Inflation fell by more than expected in January, according to official figures published yesterday, but analysts said it was too soon to say whether interest rates had peaked.

Consumer price inflation - the Bank of England's target measure - dropped to an annual 2.7 per cent from December's record high of 3 per cent, the Office for National Statistics said. This was lower than consensus expectations of 2.9 per cent.

The pound weakened on the news. Investors reduced their expectations of interest rates in the short-sterling market by around 0.08 percentage points for the rest of 2007 but they still expect another rate rise this spring.

The 0.8 per cent fall in the CPI index between December and January was the sharpest month-on-month drop since January 2003. The annual rate was driven down by a fall in transport inflation, mainly because of lower fuel costs. Cheaper European air travel and lower food price inflation as well as lower telephone charges also contributed to the decline.

The Retail Price Index, which includes interest payments on mortgages and is used as a benchmark for wage negotiations, fell to an annual 4.2 per cent last month from December's 4.4 per cent.

January was the ninth consecutive month that the annual increase in the CPI index has been above the Bank's 2 per cent target. But it was the first fall since September, and that is likely to have contributed to the Monetary Policy Committee's decision to leave its main interest rate unchanged at 5.25 per cent last week after January's shock quarter-point rise.

Mervyn King, the governor of the Bank of England, said recently that inflation could fall "possibly quite sharply" in the second half of the year and many analysts expect inflation to drop back to the 2 per cent target by mid-2007 as last year's energy price rises drop out of the annual comparisons.

But it is the medium-term outlook for inflation, which the Bank will set out in its quarterly Inflation Report today, that will determine the likelihood of another interest rate rise.

Michael Saunders of Citigroup said: "Just as last year's rise in headline inflation exaggerated the medium-term upside inflation problems facing the UK, so this forthcoming sharp drop is likely to understate the medium-term upside risks."

These risks include public expectations of inflation creeping up, strong demand on the back of a healthy economy, higher wage settlements and companies seeking to rebuild profit margins through higher prices.
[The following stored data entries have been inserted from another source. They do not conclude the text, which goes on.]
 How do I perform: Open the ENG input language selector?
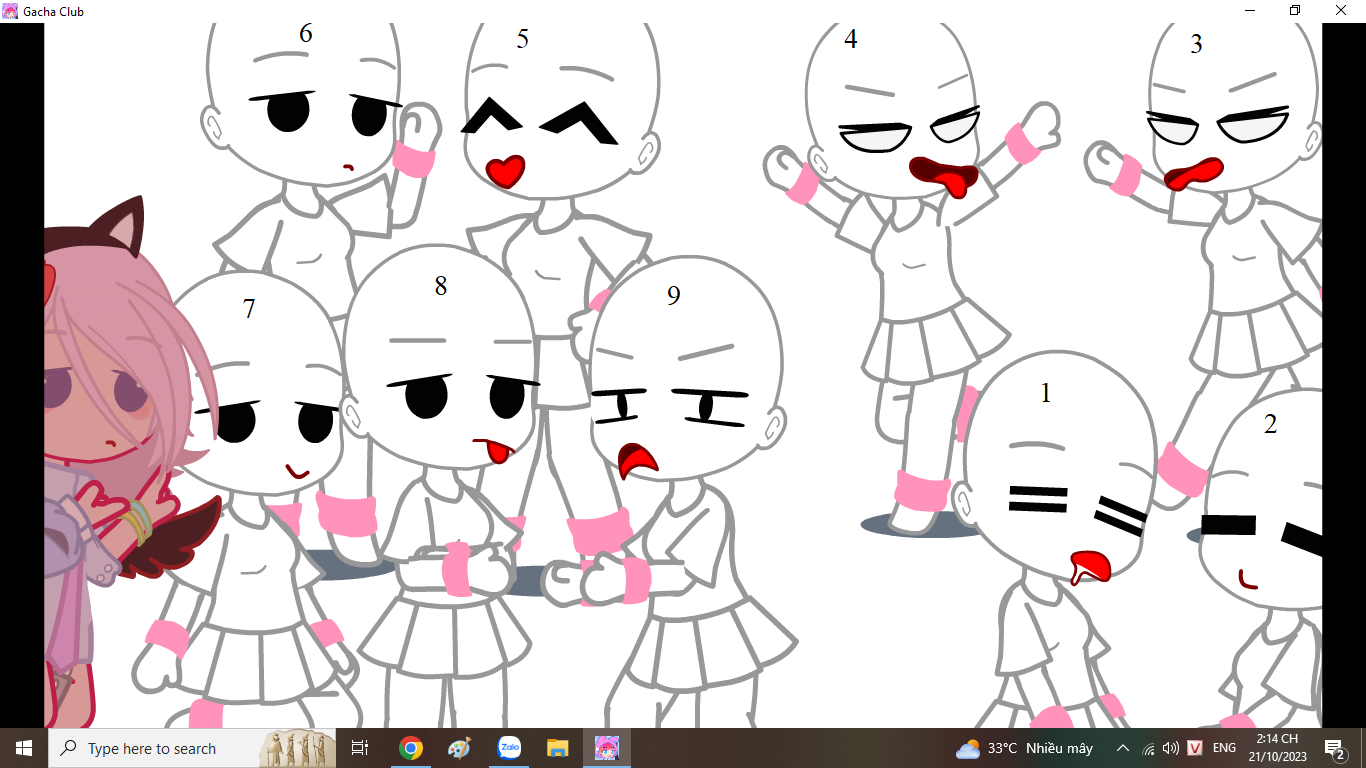click(x=1224, y=748)
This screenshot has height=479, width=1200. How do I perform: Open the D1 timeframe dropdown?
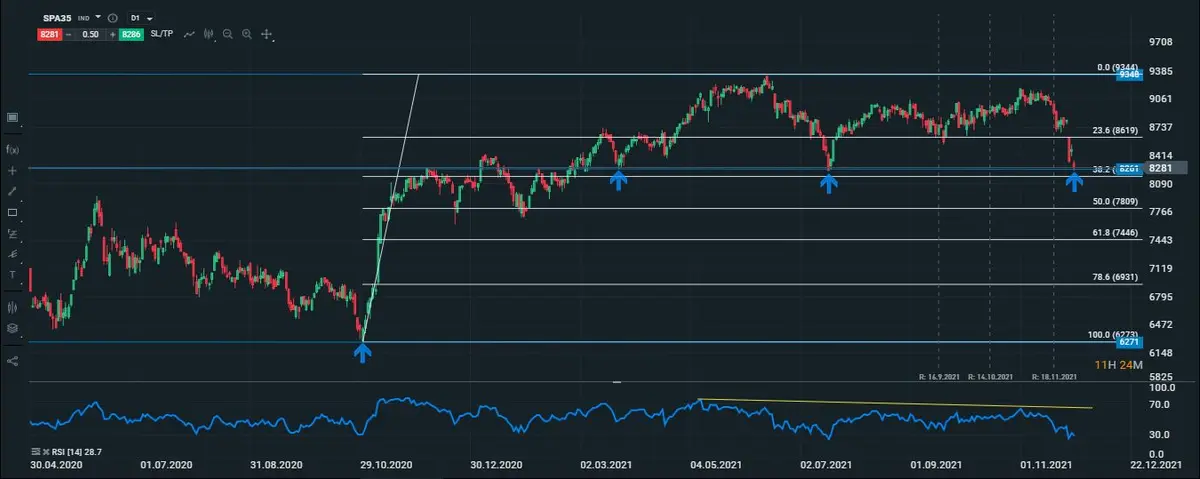(x=142, y=18)
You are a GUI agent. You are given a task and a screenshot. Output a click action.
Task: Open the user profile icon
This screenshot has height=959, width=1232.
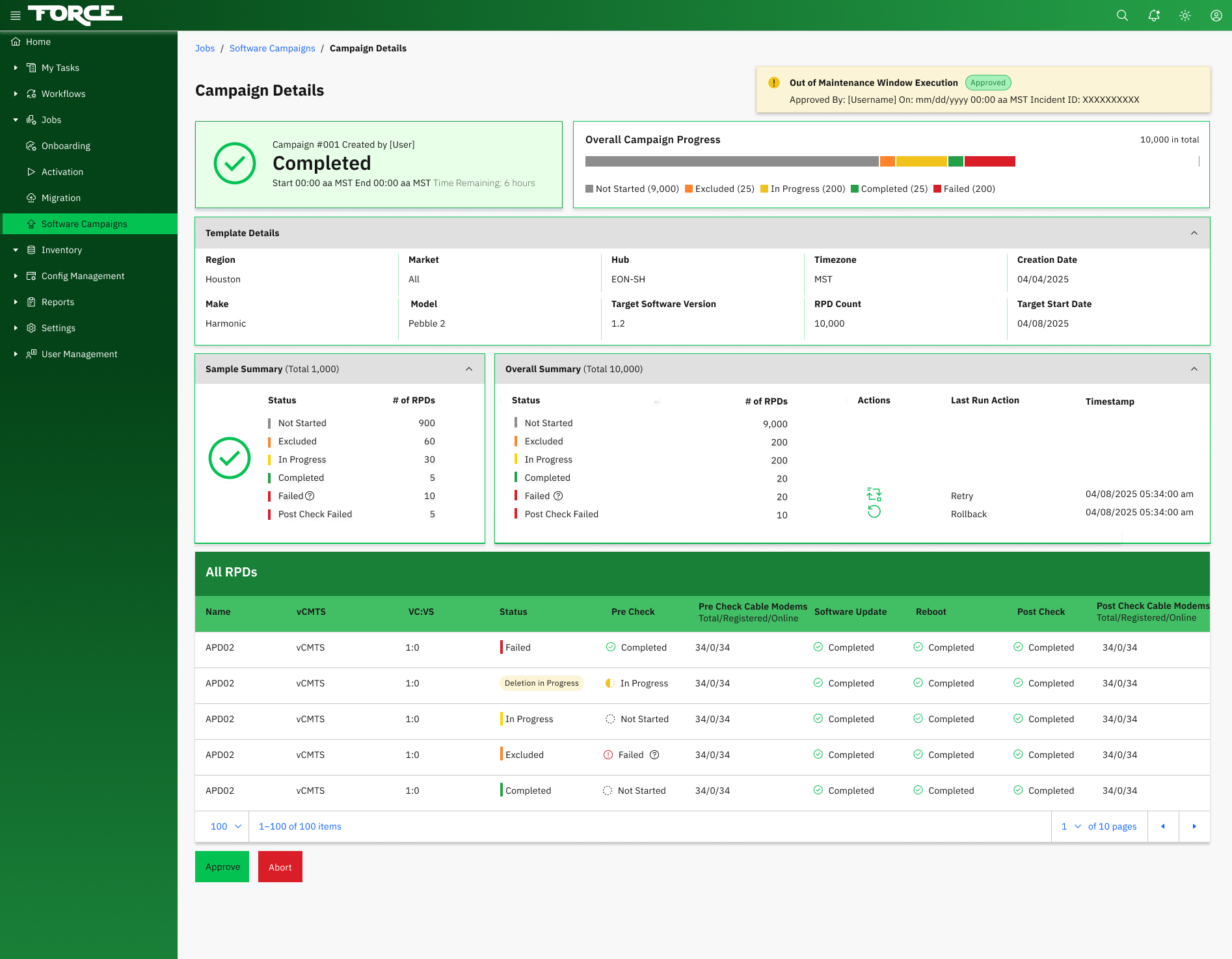[x=1216, y=16]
Jonathan Loynes at Capital Economics, the consultancy, said: "January's fall in consumer price inflation should put an end to the danger that the MPC will have to write an explanatory letter to the chancellor in the foreseeable future.

"Nonetheless," he pointed out, "with RPI inflation still above 4 per cent, the threat of a pick-up in wages growth remains and the committee is concerned over the strength of asset prices and money growth.

"As such," he concluded, "we still expect interest rates to rise once more during the next several months."